Segment Start: DATA
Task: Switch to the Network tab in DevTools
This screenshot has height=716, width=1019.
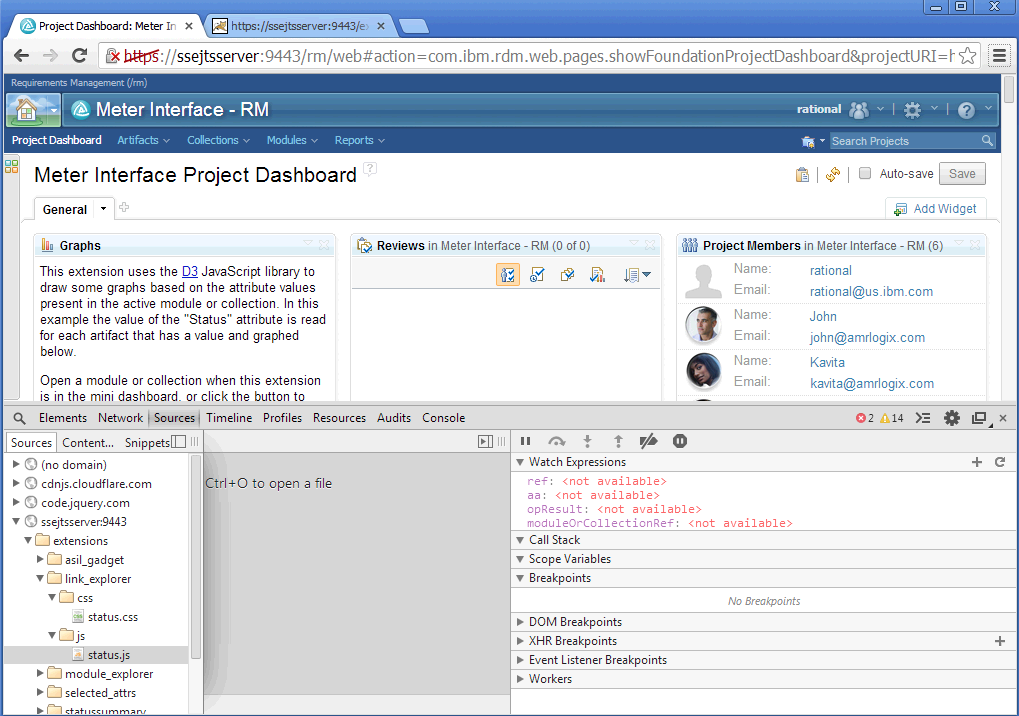Action: (120, 418)
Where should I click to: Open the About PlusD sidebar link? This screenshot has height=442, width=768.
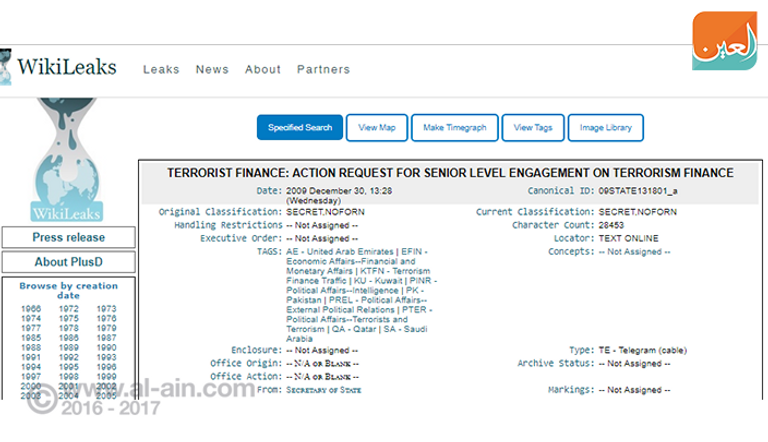(68, 263)
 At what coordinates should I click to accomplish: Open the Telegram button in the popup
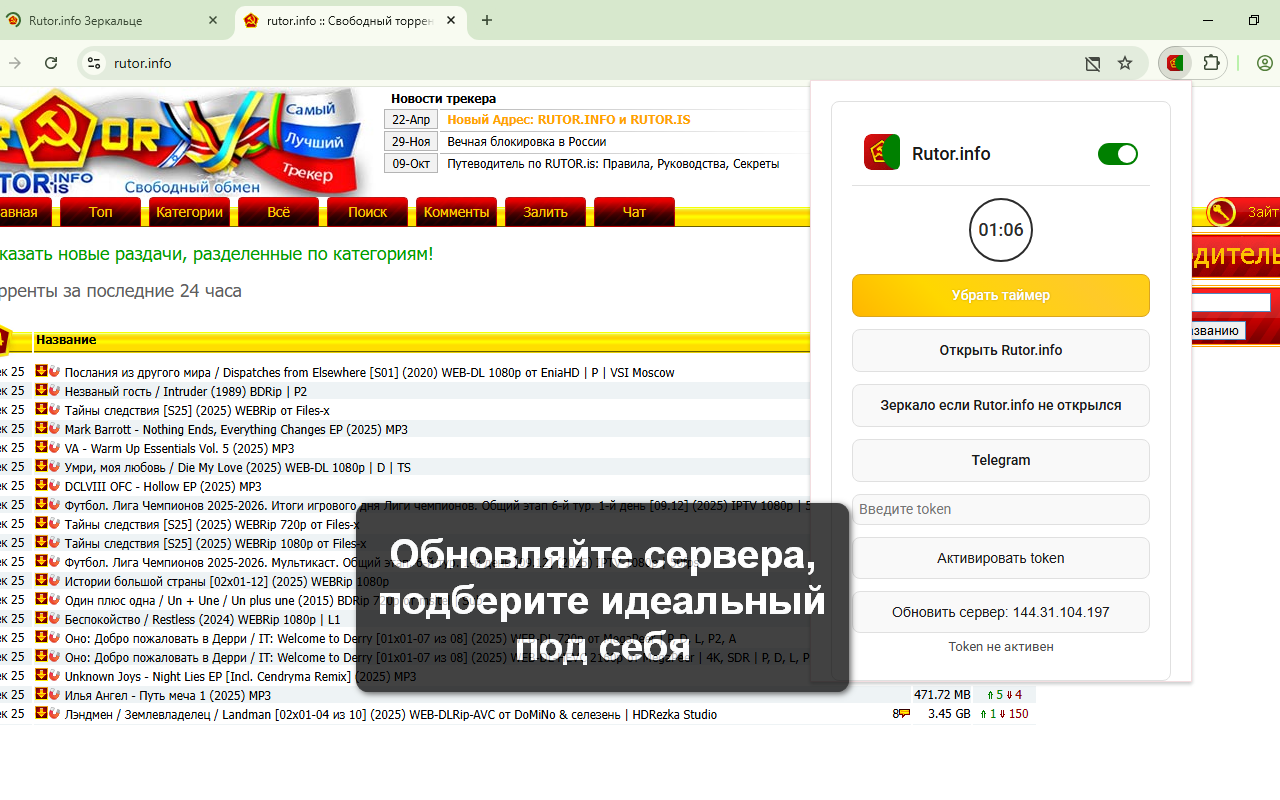click(1000, 460)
Segment End: DATA
WORK TO COMPLETE: Write out all the entries word for word, but drop the pictures.

SOLUTION FOR THIS PROBLEM:
Task: Switch to the Network tab in DevTools
This screenshot has height=716, width=1019.
Action: (120, 418)
Where should I click to: Open the About PlusD sidebar link? This screenshot has height=442, width=768.
(68, 263)
 At what coordinates should I click to accomplish: Open the Telegram button in the popup
click(1000, 460)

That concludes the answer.